[Material for this exercise]

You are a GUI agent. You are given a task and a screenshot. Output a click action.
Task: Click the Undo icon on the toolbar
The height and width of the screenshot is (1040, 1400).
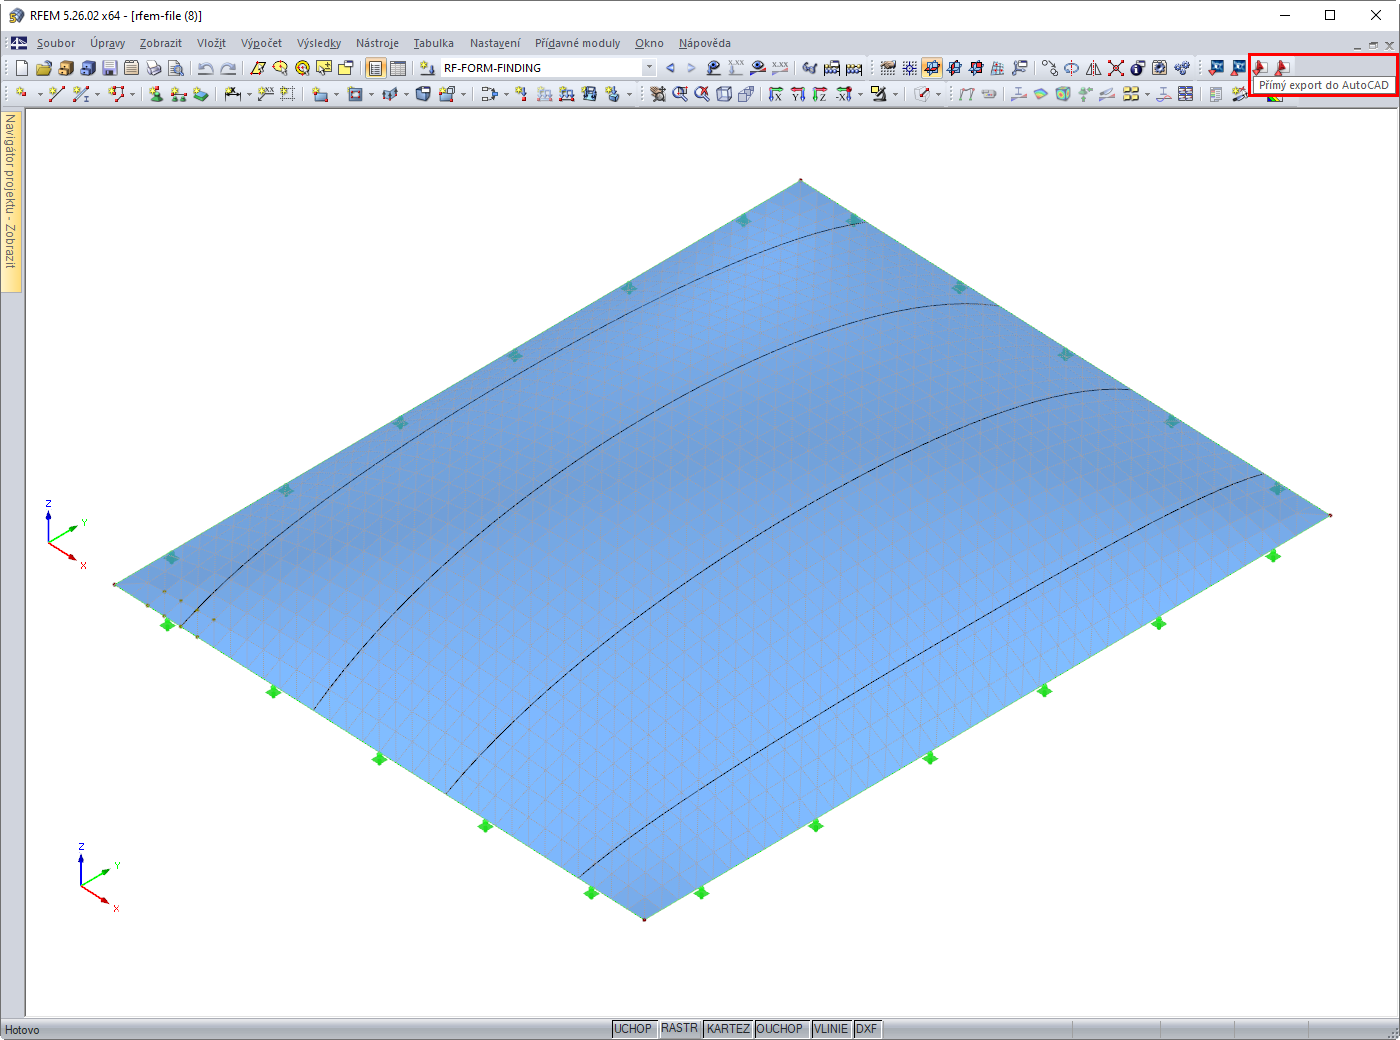(x=206, y=67)
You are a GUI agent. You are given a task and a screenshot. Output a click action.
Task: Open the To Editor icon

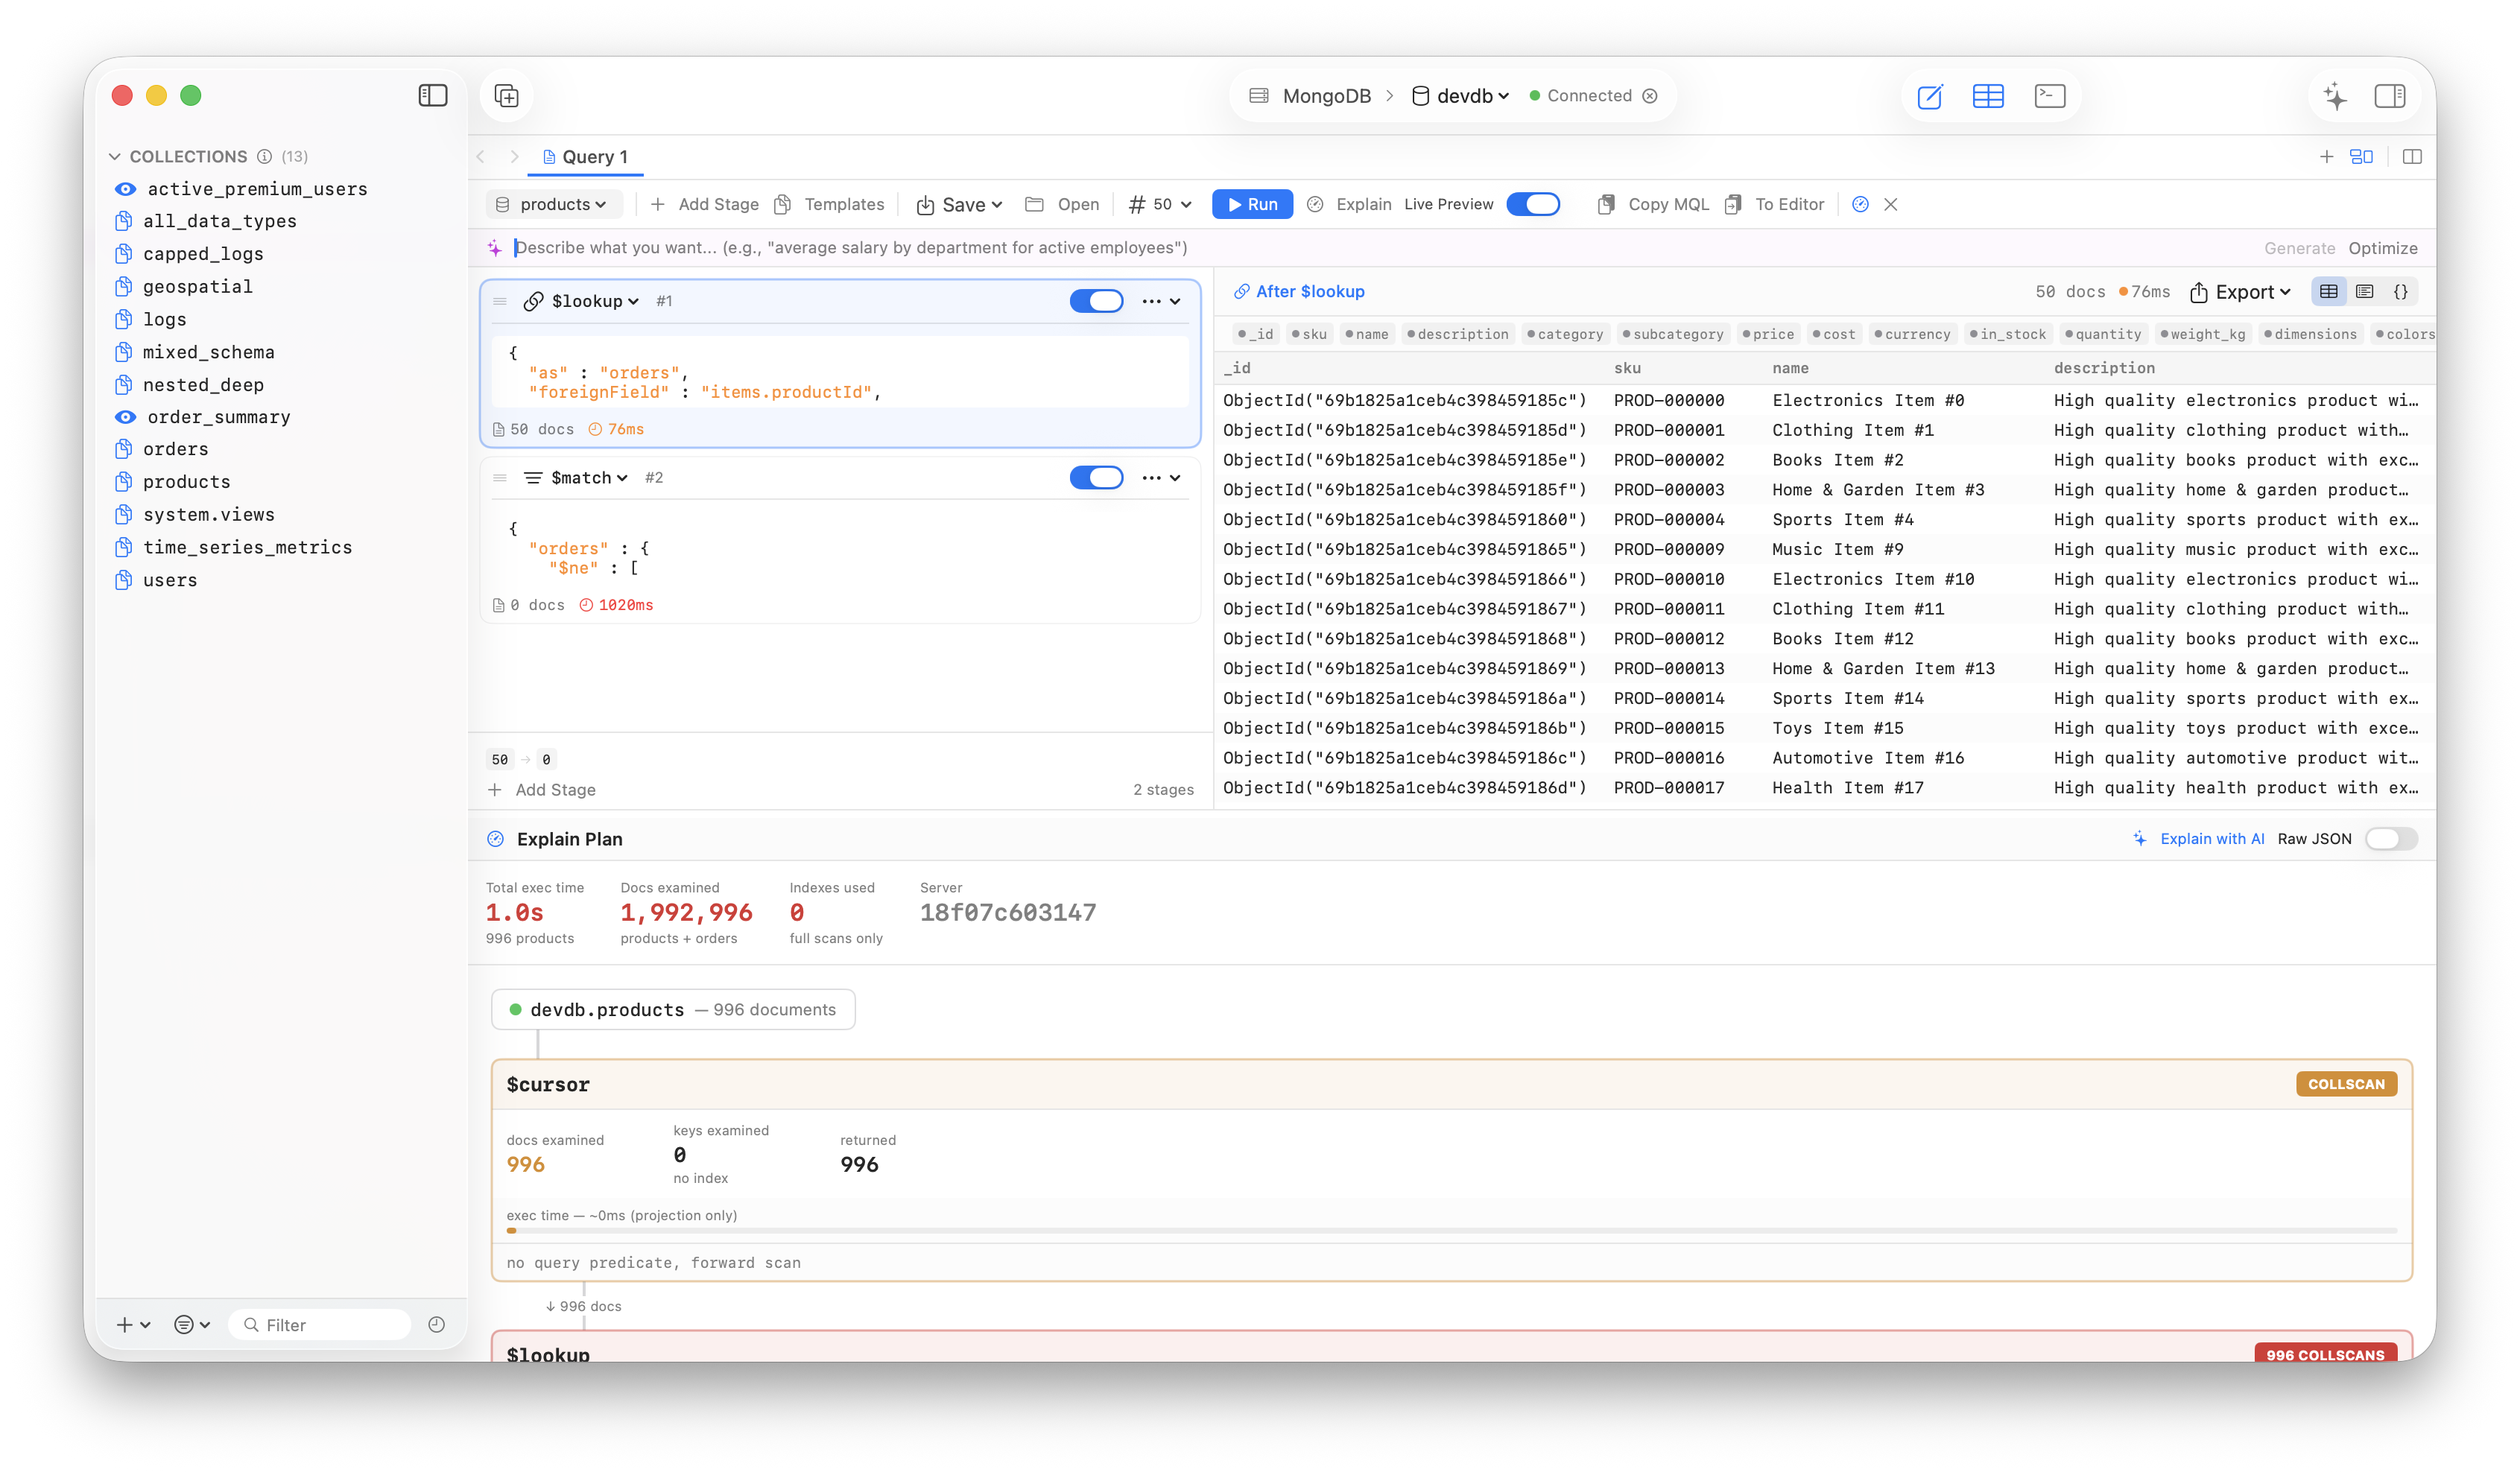click(1734, 204)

[Task requirements] Write out all the rows above again, requests included, shifting each coordinate in the answers up by 62. Leave the pictures out.

[Answer below]
You are a GUI agent. You are given a task and a screenshot. Output a click action.
Task: Click the Undo icon on the toolbar
The height and width of the screenshot is (1040, 1400).
(x=268, y=129)
You are a GUI agent. You are given a task and a screenshot. Output a click action.
Task: Open the To Editor icon

click(1796, 266)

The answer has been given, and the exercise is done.